Accablée par la culpabilité, mes larmes coulaient à flots et brûlaient mon visage. Mon cœur battait anormalement vite, tandis que mon souffle devenait totalement incontrôlable. Mon estomac se tordait, je tombais à genoux, vomissant du pain rassis ingurgité la veille. Mon corps tremblait de toute part, je m'affaissais et me roulais dans les tièdes flaques poisseuses constituées du liquide écarlate. J'étais nue, et frigorifiée par les souffles nocturnes qui sillonnaient les artères ensanglantées de cette cité. À chacun de mes coups d’œil, j'apercevais tous les corps inanimés qui jonchaient les pavés autour de moi. Qu'avais-je-fait ? Bien sûr que je souhaitais plus que tout me venger de ceux qui avaient abusé de moi, mais pas annihiler toute la vie d'une ville entière. J'essayais de me rassurer en me disant que je devais être en train de vivre un cauchemar éveillée. Hélas, le torrent d'émotions et de ressentis dont m'avaient privé mon enfermement et que j'étais actuellement en train d'affronter, me confortait de l'inverse, j'étais tout sauf endormie.

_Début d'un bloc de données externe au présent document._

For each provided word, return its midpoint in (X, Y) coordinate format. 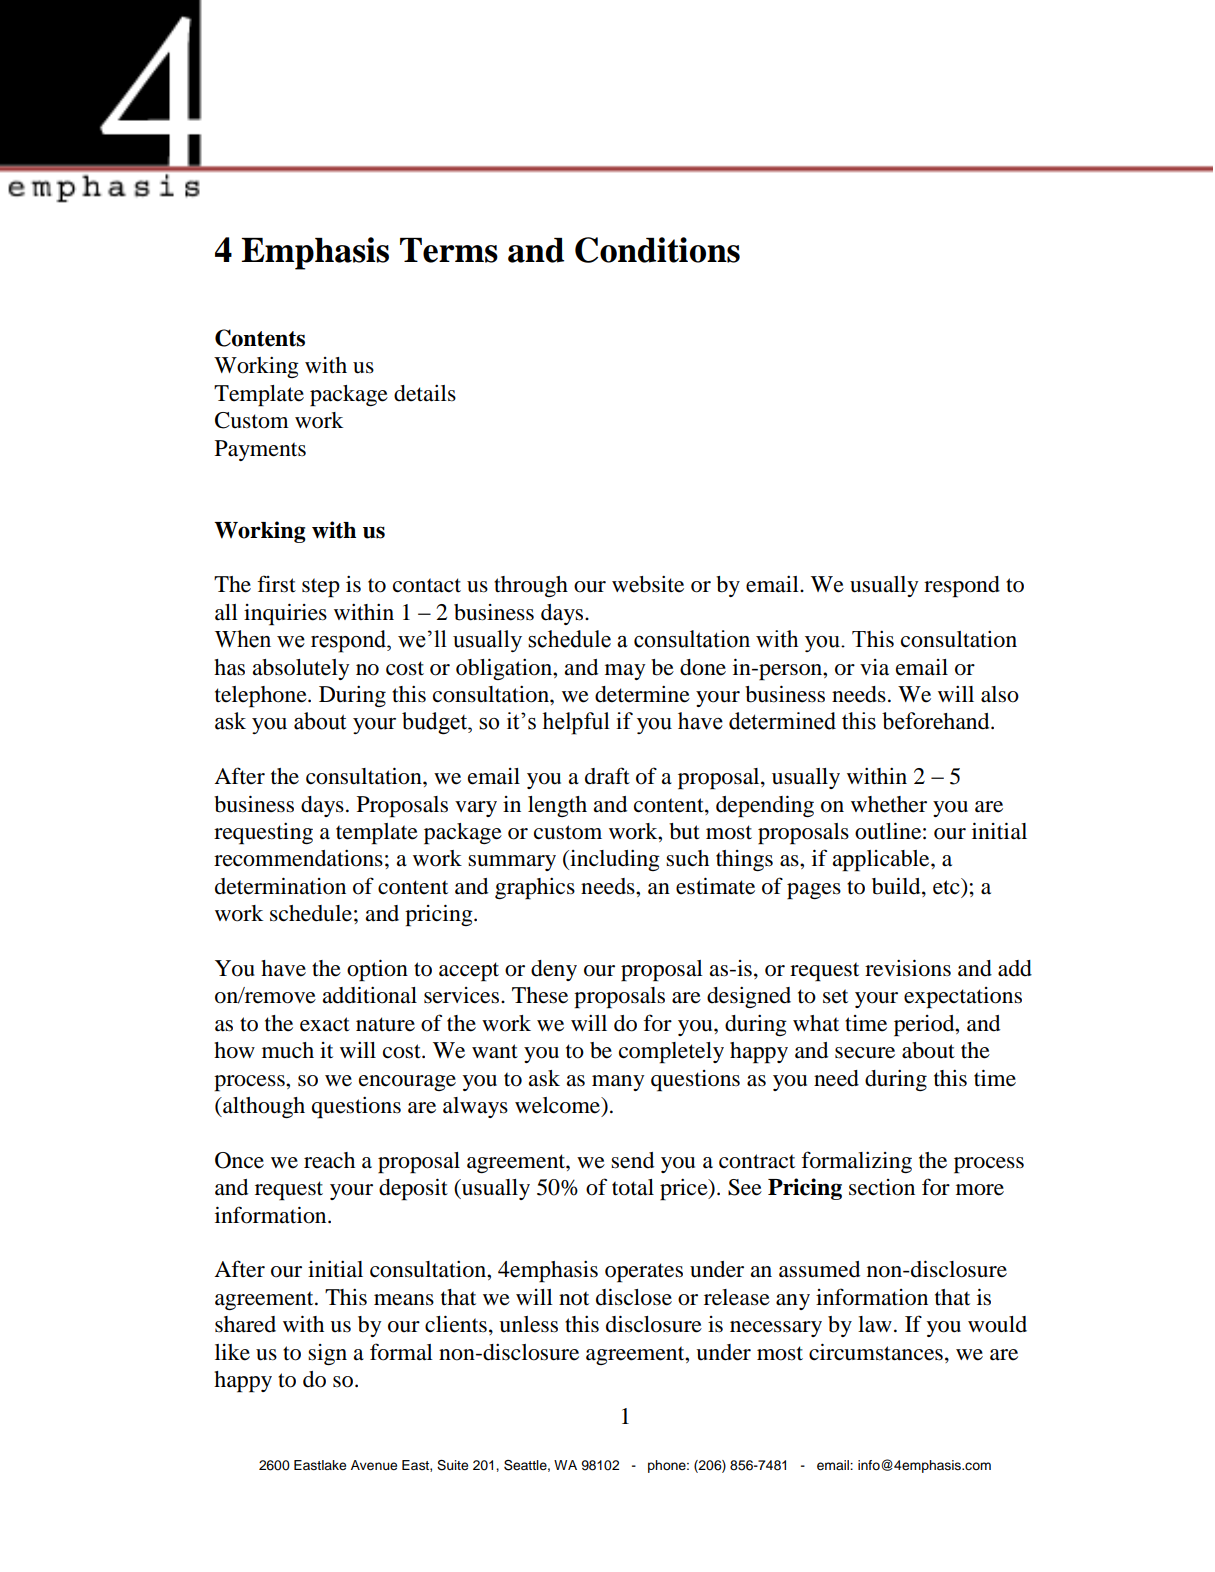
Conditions (657, 250)
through (531, 586)
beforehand (937, 721)
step (321, 588)
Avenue (374, 1465)
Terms (449, 250)
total (633, 1187)
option (377, 970)
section (882, 1187)
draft (607, 776)
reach (329, 1160)
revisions (908, 968)
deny (554, 970)
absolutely (301, 669)
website (648, 584)
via (874, 667)
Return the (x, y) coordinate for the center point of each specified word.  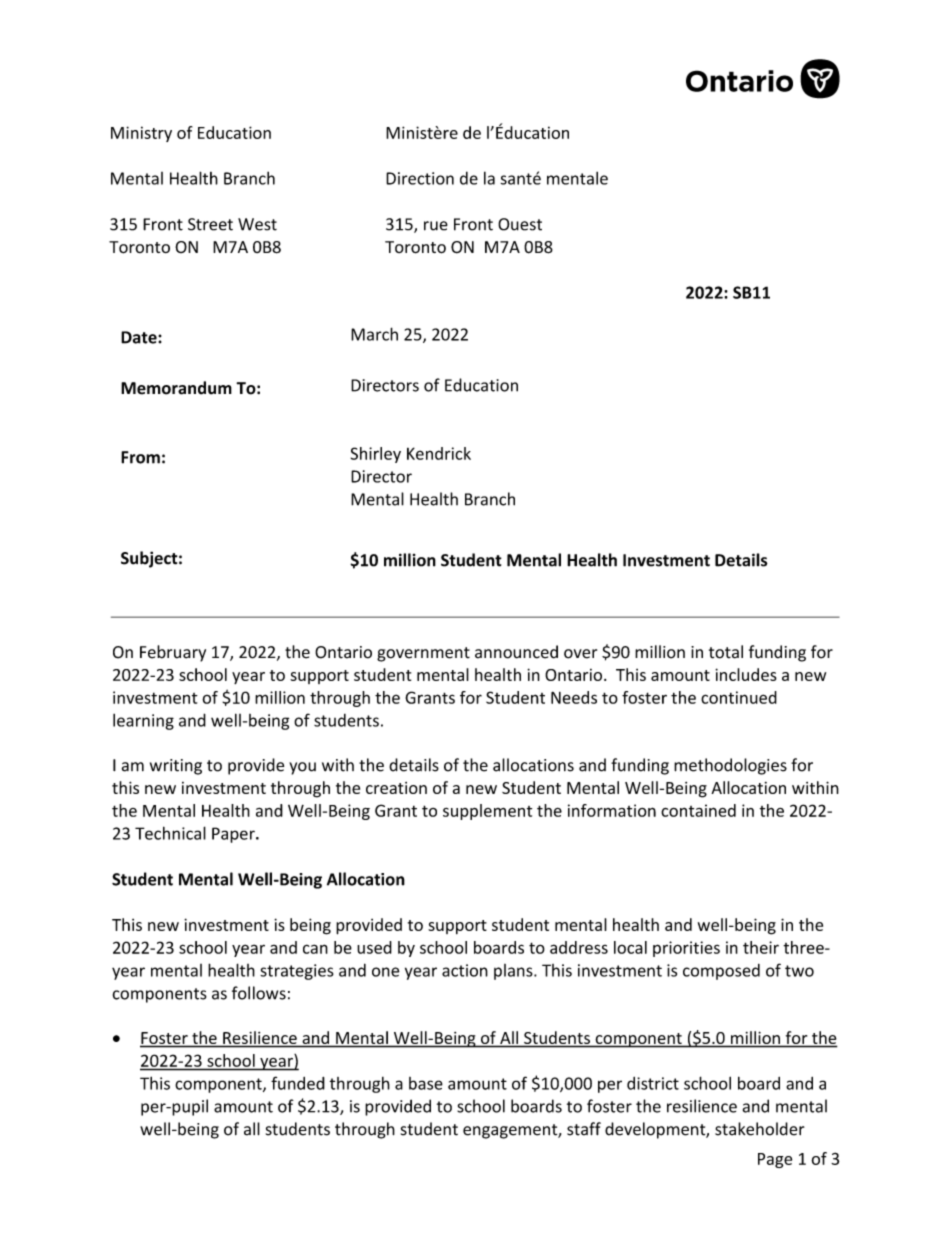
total (726, 652)
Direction (420, 178)
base (426, 1083)
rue (436, 226)
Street (210, 224)
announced (516, 652)
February (173, 653)
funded (298, 1083)
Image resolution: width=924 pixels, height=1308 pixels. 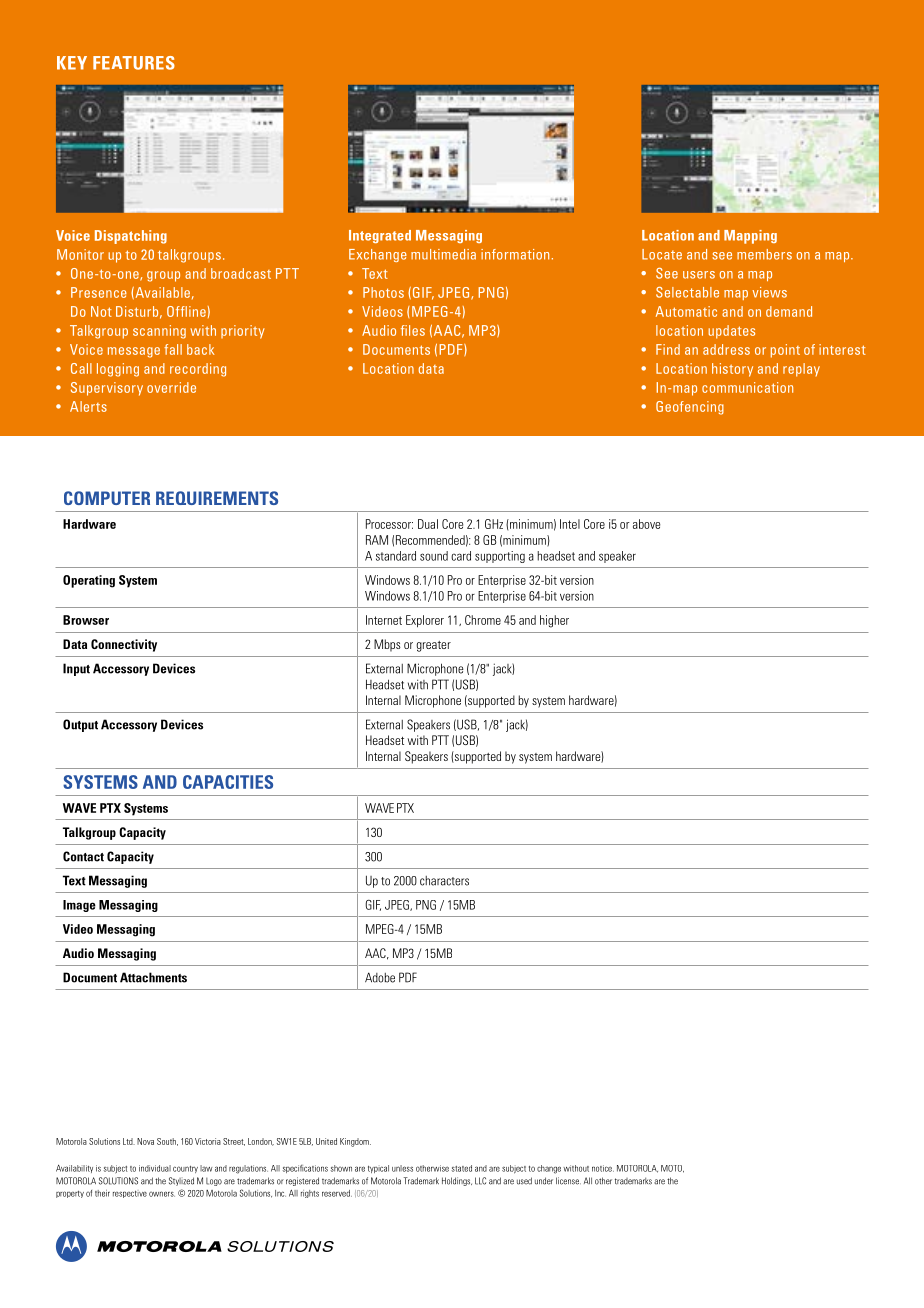 I want to click on stated, so click(x=461, y=1168).
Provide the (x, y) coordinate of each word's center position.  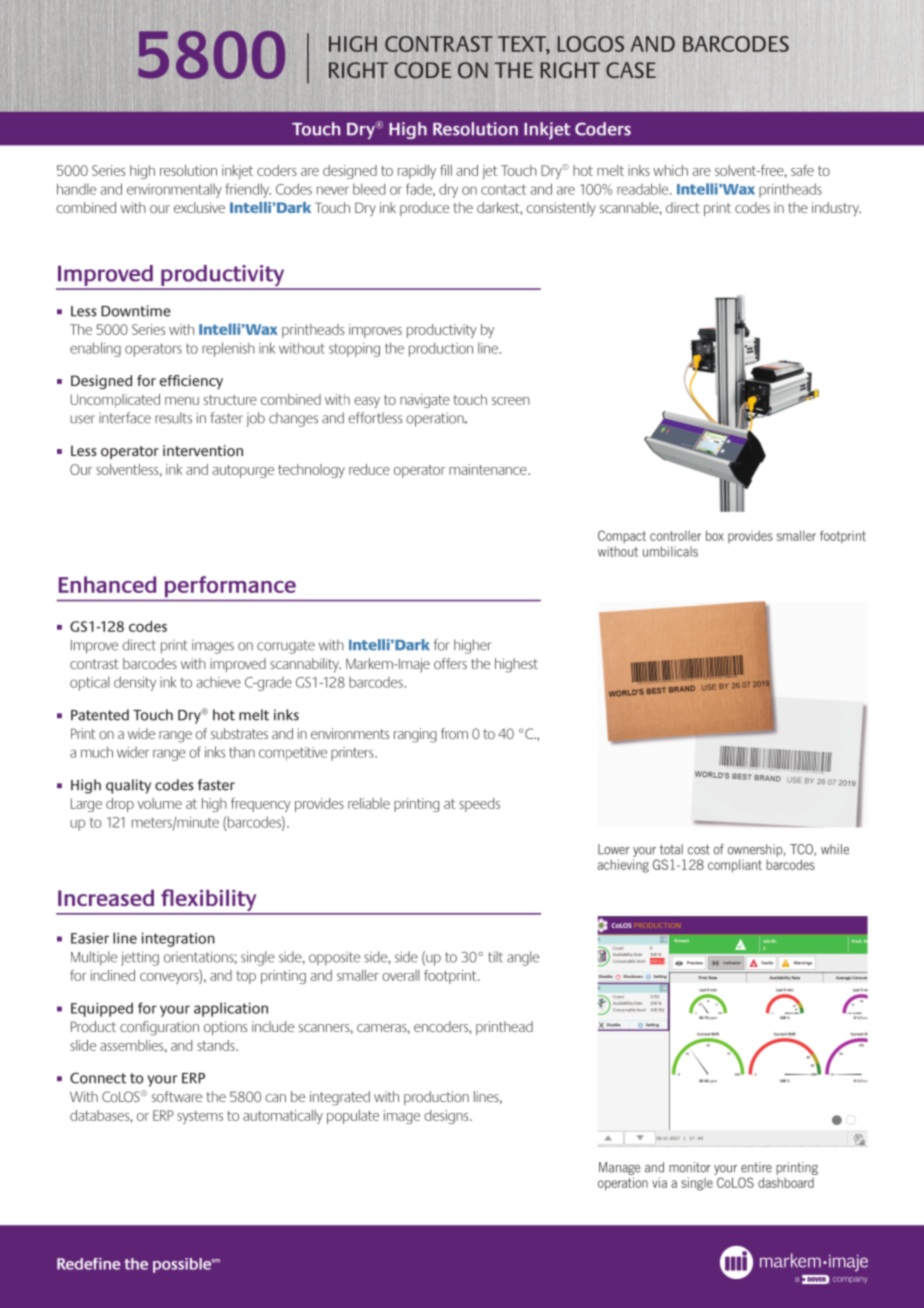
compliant (735, 866)
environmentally (174, 191)
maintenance (489, 469)
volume (159, 803)
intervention (203, 451)
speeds (479, 805)
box (715, 535)
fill (446, 170)
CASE (631, 70)
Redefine (89, 1264)
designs (447, 1117)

 Ce fut cette vision infernale, qui rappela le désir d'oublier et de mettre fin à ma vie que j'avais contracté au fil des sévices que je subissais dans les cachots. C'est aussi cette même volonté qui me conduisit jusqu'à cette île inconnue, comme guidée par mon désespoir. J'avais traversé des plaines verdoyantes, marché à travers de vastes forêts, puis, j'avais fini par arriver à ces falaises, surplombant un océan tumultueux, comme si c'était mon propre esprit que j'étais en train de contempler. C'est ainsi que mon souvenir se terminait, que je reprenais le cours de mes pensées. Je fermai les yeux et étendis les bras dans les rafales venteuses chargées d'eau salée. Derrière moi, les multiples bruissements émanant d'un bosquet paisible se mélangeaient aux claquements des vagues sur les parois érodées. La brise marine, remplissait mes poumons d'un air frais, l'odeur de l'iode purifiait mes narines. Je fis trois pas en avant, atteignant le rebord de la paroi, puis me laissai tomber. Je ne sentis que l'impact d'un rocher solide, me brisant l'abdomen, écrasant ma poitrine et broyant tous mes organes. La caresse de l'eau, liée aux sveltes mouvements des vagues, donnait une dernière fois à mon corps l'impression d'être en vie.